Stephen Trevor

Personal information
- Born: September 22, 1963 (age 62) Cleveland, Ohio, United States
- Height: 6 ft 9.5 in (207.0 cm)
- Weight: 170 lb (77 kg)

Sport
- Sport: Fencing
- Event: Epee
- College team: Columbia University

= Stephen Trevor =

American fencer (born 1963)

Stephen Spaulding Trevor (born September 22, 1963) is an American fencer who competed in the individual and team épée events at the 1984 and 1988 Summer Olympics.
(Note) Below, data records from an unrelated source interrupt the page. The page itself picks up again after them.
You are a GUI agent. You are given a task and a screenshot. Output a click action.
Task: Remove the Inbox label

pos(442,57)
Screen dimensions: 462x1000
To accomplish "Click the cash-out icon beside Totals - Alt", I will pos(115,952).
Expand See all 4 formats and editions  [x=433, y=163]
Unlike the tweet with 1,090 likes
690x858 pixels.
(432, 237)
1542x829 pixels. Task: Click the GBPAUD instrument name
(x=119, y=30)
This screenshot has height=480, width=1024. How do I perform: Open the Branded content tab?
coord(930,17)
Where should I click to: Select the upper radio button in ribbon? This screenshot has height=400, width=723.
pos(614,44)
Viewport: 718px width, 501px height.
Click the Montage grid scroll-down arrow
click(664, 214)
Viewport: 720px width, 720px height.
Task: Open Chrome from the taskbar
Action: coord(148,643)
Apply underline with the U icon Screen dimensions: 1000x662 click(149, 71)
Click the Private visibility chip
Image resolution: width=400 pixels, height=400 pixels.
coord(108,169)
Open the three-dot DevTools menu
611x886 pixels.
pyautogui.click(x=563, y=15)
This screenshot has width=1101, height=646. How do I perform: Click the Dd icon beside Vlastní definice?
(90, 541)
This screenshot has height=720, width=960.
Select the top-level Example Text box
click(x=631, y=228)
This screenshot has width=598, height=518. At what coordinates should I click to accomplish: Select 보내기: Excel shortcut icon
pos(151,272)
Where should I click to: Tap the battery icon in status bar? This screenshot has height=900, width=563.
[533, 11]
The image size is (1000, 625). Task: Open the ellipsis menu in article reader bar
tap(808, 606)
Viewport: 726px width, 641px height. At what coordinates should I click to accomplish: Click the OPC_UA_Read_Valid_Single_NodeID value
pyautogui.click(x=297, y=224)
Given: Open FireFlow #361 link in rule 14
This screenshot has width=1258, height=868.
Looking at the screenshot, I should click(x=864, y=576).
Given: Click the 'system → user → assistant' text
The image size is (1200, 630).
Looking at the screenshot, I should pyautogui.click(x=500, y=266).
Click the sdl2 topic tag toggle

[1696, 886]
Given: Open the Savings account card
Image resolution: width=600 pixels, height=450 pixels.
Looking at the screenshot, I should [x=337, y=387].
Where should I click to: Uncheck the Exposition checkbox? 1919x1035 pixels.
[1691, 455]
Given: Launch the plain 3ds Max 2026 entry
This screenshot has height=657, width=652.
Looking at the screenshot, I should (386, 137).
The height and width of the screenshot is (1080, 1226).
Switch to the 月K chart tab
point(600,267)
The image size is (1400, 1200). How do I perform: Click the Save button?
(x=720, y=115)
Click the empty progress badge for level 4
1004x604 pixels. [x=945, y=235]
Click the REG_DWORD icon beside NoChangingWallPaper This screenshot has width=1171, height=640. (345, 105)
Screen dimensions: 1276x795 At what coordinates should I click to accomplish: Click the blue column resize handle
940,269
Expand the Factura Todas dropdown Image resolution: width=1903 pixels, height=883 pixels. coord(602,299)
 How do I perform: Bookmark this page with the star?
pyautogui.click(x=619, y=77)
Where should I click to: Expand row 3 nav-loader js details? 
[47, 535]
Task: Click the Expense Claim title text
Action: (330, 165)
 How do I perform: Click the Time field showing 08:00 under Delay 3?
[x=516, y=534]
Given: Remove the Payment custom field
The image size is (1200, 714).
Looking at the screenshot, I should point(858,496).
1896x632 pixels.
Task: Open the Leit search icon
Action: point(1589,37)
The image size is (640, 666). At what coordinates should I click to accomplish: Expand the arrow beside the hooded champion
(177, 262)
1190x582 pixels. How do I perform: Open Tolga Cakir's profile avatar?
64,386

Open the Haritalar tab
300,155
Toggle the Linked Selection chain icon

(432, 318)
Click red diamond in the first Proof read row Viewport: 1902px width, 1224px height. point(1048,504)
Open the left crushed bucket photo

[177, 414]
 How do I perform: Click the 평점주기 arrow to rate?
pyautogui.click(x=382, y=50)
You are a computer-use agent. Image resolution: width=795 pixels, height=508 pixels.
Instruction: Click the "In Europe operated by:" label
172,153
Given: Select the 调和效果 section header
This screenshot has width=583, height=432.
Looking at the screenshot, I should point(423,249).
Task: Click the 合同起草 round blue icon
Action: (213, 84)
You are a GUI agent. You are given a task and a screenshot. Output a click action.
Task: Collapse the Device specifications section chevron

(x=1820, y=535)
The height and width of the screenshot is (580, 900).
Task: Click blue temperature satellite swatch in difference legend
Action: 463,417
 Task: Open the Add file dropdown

==Early and personal life==
He was born in Cleveland, Ohio. Trevor was a cum laude 1986 graduate of Columbia University with a Bachelor of Arts degree in Political Science and Psychology, and received an M.B.A. from Harvard Business School in 1992.

==Fencing career==
Trevor fenced for the Columbia Lions fencing team, and has fenced for the New York Athletic Club. He competed in the individual and team épée events at the 1984 and 1988 Summer Olympics. Trevor won two silver medals in team épée, at the 1983 Pan American Games and the 1987 Pan American Games.

==Finance career==
Trevor worked at Time Warner, Inc., and joined Goldman Sachs in 1992, working there for 15 years and becoming a Partner and a Managing Director in the Principal Investment area. He then joined Morgan Stanley in 2007, and worked there as co-head of the private equity business within Morgan Stanley Investment Management (MSIM), as well as co-head of Morgan Stanley Merchant Banking and Asset Management. In 2012, he joined Avenue Capital Group, a global investment firm, as a Senior Managing Director focusing on distressed-for-control investments.